J’essaie de faire passer ce message, par opposition à la réaction instinctive, qui est “oh, c’est trop tôt, les gens ne savent même pas encore ce qu’est le métaverse, comment le réglementez-vous?” Meta, Google, Apple et Samsung savent tous exactement ce que sera le métaverse. Il y a quelques jours à peine, Roblox annoncé qu’ils vont commencer à faire de la publicité sur leur plateforme. Roblox compte 50 millions d’enfants dans son métaverse ; la publicité destinée aux enfants est encore plus répréhensible que celle destinée aux adultes et pourtant, les pressions financières les y poussent.
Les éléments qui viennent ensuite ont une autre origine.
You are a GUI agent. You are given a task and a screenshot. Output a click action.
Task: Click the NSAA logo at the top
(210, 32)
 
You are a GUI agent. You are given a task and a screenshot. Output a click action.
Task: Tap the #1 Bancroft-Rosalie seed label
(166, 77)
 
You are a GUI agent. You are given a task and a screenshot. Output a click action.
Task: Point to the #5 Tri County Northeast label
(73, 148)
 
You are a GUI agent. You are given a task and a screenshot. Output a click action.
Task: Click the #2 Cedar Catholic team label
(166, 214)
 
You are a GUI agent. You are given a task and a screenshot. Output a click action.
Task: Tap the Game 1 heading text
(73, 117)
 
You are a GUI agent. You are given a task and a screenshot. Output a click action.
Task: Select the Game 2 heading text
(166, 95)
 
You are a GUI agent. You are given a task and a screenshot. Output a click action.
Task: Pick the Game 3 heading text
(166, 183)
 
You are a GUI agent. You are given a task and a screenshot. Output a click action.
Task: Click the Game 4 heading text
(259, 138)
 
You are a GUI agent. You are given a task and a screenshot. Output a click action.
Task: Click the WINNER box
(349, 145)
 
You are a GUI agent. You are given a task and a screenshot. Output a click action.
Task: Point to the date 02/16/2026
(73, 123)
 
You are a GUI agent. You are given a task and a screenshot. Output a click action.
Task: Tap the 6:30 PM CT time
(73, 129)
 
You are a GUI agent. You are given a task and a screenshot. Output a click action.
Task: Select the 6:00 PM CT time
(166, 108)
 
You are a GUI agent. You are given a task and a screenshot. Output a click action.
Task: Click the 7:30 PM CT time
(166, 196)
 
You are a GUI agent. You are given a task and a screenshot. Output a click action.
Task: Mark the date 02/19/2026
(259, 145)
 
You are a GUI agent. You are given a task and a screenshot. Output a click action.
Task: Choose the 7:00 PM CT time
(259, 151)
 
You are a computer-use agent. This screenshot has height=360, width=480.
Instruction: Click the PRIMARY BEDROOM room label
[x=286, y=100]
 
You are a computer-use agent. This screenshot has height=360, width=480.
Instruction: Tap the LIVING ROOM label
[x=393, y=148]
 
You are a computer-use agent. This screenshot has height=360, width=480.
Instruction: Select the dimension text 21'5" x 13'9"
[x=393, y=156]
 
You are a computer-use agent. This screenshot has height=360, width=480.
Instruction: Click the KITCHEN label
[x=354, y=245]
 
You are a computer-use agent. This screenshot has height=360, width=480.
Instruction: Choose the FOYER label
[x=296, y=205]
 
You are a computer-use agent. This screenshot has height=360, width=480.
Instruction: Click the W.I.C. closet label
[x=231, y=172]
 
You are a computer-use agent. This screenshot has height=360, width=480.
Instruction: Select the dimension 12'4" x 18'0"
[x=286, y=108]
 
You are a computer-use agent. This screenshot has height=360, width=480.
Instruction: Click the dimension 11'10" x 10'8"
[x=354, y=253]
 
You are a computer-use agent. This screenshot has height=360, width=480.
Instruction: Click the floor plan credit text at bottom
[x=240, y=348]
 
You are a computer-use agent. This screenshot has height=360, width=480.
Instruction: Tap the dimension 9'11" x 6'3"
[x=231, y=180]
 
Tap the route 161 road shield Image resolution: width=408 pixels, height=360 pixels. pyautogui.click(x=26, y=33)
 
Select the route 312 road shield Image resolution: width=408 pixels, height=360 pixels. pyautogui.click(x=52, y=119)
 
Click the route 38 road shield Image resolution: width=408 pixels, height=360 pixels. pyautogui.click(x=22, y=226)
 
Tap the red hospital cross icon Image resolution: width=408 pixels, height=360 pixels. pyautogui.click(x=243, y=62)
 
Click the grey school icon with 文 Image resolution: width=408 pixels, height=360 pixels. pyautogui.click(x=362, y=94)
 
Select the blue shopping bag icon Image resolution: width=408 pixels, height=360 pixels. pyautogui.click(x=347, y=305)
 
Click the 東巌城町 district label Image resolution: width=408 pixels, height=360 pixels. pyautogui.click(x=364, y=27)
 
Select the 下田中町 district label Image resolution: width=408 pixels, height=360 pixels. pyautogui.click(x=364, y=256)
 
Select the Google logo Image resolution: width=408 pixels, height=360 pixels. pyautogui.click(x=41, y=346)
Si Roblox est prêt à aller dans cette direction pour les enfants, il ne faudra pas grand-chose aux plateformes orientées vers les adultes pour prendre cette décision à moins qu’il n’y ait une réglementation.

La Conférence sur la politique AR/VR aujourd’hui a accueilli une multitude d’experts sur le métaverse et la technologie naissante qui pourrait l’alimenter, couvrant le rôle de la réalité virtuelle dans tout, de la propriété intellectuelle à la géopolitique.

Le représentant Darrell Issa (R-Californie) a prononcé un discours liminaire au nom du “Reality Caucus”, appelant les géants de la technologie à utiliser leur investissement massif pour de bon. L’un des émissaires de ce monde qui a entendu son appel était Christina Jackson de Meta, qui, lors d’un panel sur “Sécurité en ligne, liberté d’expression et modération de contenu sur la nouvelle place de la ville numérique”, a élaboré un proposition de gouvernance partagée du métaverse le président des affaires mondiales de la société, Nick Clegg, a publié plus tôt cette année.

“Si les développeurs créent ces espaces, ils voudront peut-être que leur ensemble de règles soit différent”, a déclaré Jackson. « À qui incombe la responsabilité [to moderate]? Cela dépend probablement de l’espace, et il pourrait alors s’agir d’une responsabilité partagée. Une personne devrait-elle répondre à cela? Je ne sais pas.”

La conférence a également accueilli des représentants du ministère du Travail de l’administration Biden, pour discuter du « rôle de l’innovation AR/VR dans la main-d’œuvre » et du ministère de la Défense, lors d’un panel sur « Comment l’AR/VR va remodeler la défense nationale, les services gouvernementaux , et relations internationales. Voir l’intégralité de la conférence archivé ici.

C’est officiel: L’UE met en branle sa machinerie bureaucratique sur le métaverse.

Dans le lettre d’intention accompagnant son discours sur l’état de l’Union aujourd’hui, la présidente de la Commission européenne, Ursula von der Leyen, inclut une « initiative sur les mondes virtuels, tels que [the] metaverse » dans le cadre de son programme pour « Une Europe à l’ère du numérique », faisant suite à la proposition du commissaire au Marché intérieur Thierry Breton allusion au déménagement La semaine dernière.

Breton s’est étendu sur le sujet dans un article de blog aujourd’hui, en soulignant que le développement du métaverse doit suivre les « valeurs européennes », y compris la sécurité, l’ouverture et l’interopérabilité, et la concurrence loyale.

Dans le post breton a aussi officiellement lancé l’européenne »Coalition industrielle de réalité virtuelle et augmentée», annoncé pour la première fois en 2020 et maintenant, dit-il, en train d’élaborer « une feuille de route décrivant les prochaines étapes de la VR/AR en Europe approuvée par la Commission et les organisations de l’UE opérant et investissant dans ces technologies ». Le message décrit également une nouvelle initiative du Parlement européen axée sur les effets du jeu vidéo sur la société et l’industrie – un autre exemple de l’imbrication des deux sujets.